*Work order 1*: In the August: Osage County review, in what part of which state is Osage County located?
*Work order 2*: Please write the next part of the August: Osage County review, picking up after its final sentence.

*Document passage*:

Wednesday was $5 day at my local theater, so after watching Frozen, I set out to give myself emotional whiplash by heading straight into August: Osage County.
Okay, that’s a lie. I set out to watch Benedict Cumberbatch in one of his five movie projects released in 2013, and perhaps to see what Meryl Streep, Julia Roberts, Ewan MacGregor, et al. brought to it. The emotional whiplash was just a side effect.
August is the time of year, Osage county in northern Oklahoma the place. Plot summary: author Beverly Weston disappears from his home (and, incidentally, puzzles me, because who names their son Beverly? I bet he had a brother named Sue Not-Appearing-In-This-Film). His family – 3 daughters, a sister-in-law, and their respective spouses/children – come home to empathize with his wife Violet while waiting for him to turn up, and are thus ideally placed for the funeral when he turns up drowned. And then, the players having congregated on the board, family dynamics drive each person hither and yon again.
At first, I thought “This is one of the realest stories I have seen in a while.” The rural Oklahoma setting, for one, reminds me of my familial home down in southern Illinois in so many ways. It has the flat land, the oil wells, the unforgiving heat and the shimmer of the air, the small town nearby, even the left turn from the highway onto the dirt road heading home. The cars they drive, the style and decoration of the house, the casserole dishes: it all felt familiar, more familiar than I’ve seen in a film before.

[Saved entries]
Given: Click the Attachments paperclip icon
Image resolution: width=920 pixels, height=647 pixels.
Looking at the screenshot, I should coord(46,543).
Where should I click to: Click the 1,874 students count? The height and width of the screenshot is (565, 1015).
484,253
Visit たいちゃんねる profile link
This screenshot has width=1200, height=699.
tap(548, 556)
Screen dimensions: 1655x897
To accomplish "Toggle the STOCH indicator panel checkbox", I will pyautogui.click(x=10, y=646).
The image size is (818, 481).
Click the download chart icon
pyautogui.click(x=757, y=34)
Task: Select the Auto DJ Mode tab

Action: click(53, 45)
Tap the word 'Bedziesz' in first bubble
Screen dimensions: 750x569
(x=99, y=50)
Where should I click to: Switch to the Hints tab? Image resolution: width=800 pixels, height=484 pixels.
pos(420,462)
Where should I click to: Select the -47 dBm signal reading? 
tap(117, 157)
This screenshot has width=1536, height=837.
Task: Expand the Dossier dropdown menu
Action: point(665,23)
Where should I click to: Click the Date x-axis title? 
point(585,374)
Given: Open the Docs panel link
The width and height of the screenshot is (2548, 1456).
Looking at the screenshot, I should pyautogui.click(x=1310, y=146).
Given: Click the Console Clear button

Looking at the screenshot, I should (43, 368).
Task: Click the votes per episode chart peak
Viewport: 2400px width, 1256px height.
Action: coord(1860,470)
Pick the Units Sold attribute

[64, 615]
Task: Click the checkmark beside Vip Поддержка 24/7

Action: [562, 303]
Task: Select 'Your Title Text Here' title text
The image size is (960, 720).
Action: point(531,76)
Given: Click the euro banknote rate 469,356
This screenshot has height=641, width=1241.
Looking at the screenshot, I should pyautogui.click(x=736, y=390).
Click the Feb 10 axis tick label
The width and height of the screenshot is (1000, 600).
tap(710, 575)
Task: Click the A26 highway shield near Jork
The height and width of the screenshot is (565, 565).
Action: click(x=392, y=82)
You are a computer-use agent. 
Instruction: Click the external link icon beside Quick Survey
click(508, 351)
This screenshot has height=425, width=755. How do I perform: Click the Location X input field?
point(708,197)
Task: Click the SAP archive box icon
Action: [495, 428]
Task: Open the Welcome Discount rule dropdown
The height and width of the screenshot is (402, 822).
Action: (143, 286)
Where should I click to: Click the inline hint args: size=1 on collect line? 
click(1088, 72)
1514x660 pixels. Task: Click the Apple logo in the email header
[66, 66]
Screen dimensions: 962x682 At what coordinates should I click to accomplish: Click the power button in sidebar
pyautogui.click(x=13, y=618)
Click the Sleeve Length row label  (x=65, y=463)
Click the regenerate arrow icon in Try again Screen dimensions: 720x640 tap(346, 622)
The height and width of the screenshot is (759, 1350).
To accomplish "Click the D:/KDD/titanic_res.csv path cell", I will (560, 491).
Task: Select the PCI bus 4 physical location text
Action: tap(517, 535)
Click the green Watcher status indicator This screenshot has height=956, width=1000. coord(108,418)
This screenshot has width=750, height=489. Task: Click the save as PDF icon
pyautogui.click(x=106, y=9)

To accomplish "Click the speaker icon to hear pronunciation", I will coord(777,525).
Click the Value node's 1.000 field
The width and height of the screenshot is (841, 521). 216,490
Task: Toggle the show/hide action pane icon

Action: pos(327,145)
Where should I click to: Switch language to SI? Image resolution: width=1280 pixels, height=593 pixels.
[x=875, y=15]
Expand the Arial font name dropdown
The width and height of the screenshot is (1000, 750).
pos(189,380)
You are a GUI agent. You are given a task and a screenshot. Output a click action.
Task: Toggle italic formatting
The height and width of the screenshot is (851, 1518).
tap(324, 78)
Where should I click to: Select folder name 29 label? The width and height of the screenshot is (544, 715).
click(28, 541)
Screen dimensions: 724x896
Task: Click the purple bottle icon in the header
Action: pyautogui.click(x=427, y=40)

*Answer space 1*: Northern Oklahoma.

*Answer space 2*:
You may be focusing on the knock-down brawl going on, but I am looking at those wooden pillars at the sides of the room. My grandparents’ house has pillars just like that!
Then there’s Meryl Streep as Violet Weston. She’s phenomenal. She stumbles in as Beverly interviews a young woman, Johnna, to be housekeeper. “You an injun?” Violet asks, with the casual racism of the woman too old to care about political correctness (or too apathetic until she can attack someone else for alluding to childhood games of “cowboys and Indians”). The way her voice alternately sweetens and sharpens as she asks Johnna about herself, addresses her husband, and gives some details about herself and her mouth cancer – I have seen that before, mostly in my grandmother as her own dementia began to progress.
Bev disappears. The girls come home from Colorado and Miami, everyone bemoans the heat, the sheriff arrives with news and a body that needs to be identified, the funeral is followed by the most painful funeral lunch you ever saw. Violet’s speech, her swift changes of mood, her not-always-appropriate anecdotes, her occasional lapses into bitterness over her children and what she sacrificed for them – these all prompt the other characters to react accordingly, also true-to-life.
Then it all goes a bit…screwy. No, more than a bit. The Weston family is far more dysfunctional than mine: there’s more divorce, the lone teenager is angstier (shame she doesn’t have siblings or cousins), there’s such distance between everyone…not to mention suicide, a touch of drug use (prescription and otherwise), and a soupçon of accidental incest. Possibly more than a soupcon, actually. There’s also far less religious observance – you can tell by the awkwardness of the mealtime prayer – which helps explain why no one ever seems to have heard of forgiving, forgetting, or wishing for another’s good more than one’s own. Toss that all in a room together, and it becomes one big powder keg.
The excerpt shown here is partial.